» DIRECTION
Copy out all of the following records line for line, without changing a single character.

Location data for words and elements
= = = =
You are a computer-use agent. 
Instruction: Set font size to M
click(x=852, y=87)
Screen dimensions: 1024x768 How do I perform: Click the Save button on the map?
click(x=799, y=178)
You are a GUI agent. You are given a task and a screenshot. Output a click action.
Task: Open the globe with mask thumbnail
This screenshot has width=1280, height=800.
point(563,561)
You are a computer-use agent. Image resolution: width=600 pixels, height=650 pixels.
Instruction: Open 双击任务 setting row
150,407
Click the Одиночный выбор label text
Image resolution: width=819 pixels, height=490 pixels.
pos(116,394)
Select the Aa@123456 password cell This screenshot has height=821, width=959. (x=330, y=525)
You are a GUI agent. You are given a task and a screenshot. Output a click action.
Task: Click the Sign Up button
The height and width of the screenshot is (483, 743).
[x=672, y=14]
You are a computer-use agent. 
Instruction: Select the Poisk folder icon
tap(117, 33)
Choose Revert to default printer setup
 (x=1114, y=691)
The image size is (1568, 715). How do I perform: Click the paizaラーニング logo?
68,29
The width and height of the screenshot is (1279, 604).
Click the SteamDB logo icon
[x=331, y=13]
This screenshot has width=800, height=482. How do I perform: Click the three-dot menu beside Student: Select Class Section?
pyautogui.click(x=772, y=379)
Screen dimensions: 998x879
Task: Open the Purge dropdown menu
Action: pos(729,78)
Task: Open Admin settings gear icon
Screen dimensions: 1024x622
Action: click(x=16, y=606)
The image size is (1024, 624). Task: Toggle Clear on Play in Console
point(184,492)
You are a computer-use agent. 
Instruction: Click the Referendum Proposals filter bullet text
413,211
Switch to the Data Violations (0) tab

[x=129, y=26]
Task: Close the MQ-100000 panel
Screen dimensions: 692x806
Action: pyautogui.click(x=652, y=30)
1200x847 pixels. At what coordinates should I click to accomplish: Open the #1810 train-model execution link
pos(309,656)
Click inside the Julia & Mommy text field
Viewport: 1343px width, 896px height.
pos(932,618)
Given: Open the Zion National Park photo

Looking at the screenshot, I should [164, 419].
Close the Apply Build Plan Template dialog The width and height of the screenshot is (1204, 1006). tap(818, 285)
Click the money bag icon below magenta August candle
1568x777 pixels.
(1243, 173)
= = = =
» FINISHED EXERCISE
You are a computer-use agent. 
Instruction: Set font size to M
click(x=852, y=87)
Screen dimensions: 1024x768 How do I perform: Click the Save button on the map?
click(x=799, y=178)
You are a GUI agent. You are given a task and a screenshot. Output a click action.
Task: Open the globe with mask thumbnail
This screenshot has width=1280, height=800.
point(563,561)
You are a computer-use agent. Image resolution: width=600 pixels, height=650 pixels.
Instruction: Open 双击任务 setting row
150,407
Click the Одиночный выбор label text
Image resolution: width=819 pixels, height=490 pixels.
pos(116,394)
Select the Aa@123456 password cell This screenshot has height=821, width=959. (x=330, y=525)
You are a GUI agent. You are given a task and a screenshot. Output a click action.
Task: Click the Sign Up button
The height and width of the screenshot is (483, 743).
[x=672, y=14]
You are a computer-use agent. 
Instruction: Select the Poisk folder icon
tap(117, 33)
Choose Revert to default printer setup
 (x=1114, y=691)
The image size is (1568, 715). How do I perform: Click the paizaラーニング logo?
68,29
The width and height of the screenshot is (1279, 604).
Click the SteamDB logo icon
[x=331, y=13]
This screenshot has width=800, height=482. How do I perform: Click the three-dot menu beside Student: Select Class Section?
pyautogui.click(x=772, y=379)
Screen dimensions: 998x879
Task: Open the Purge dropdown menu
Action: pos(729,78)
Task: Open Admin settings gear icon
Screen dimensions: 1024x622
Action: click(x=16, y=606)
The image size is (1024, 624). Task: Toggle Clear on Play in Console
point(184,492)
You are a computer-use agent. 
Instruction: Click the Referendum Proposals filter bullet text
413,211
Switch to the Data Violations (0) tab

[x=129, y=26]
Task: Close the MQ-100000 panel
Screen dimensions: 692x806
Action: pyautogui.click(x=652, y=30)
1200x847 pixels. At what coordinates should I click to accomplish: Open the #1810 train-model execution link
pos(309,656)
Click inside the Julia & Mommy text field
Viewport: 1343px width, 896px height.
pos(932,618)
Given: Open the Zion National Park photo

Looking at the screenshot, I should [164, 419].
Close the Apply Build Plan Template dialog The width and height of the screenshot is (1204, 1006). tap(818, 285)
Click the money bag icon below magenta August candle
1568x777 pixels.
(1243, 173)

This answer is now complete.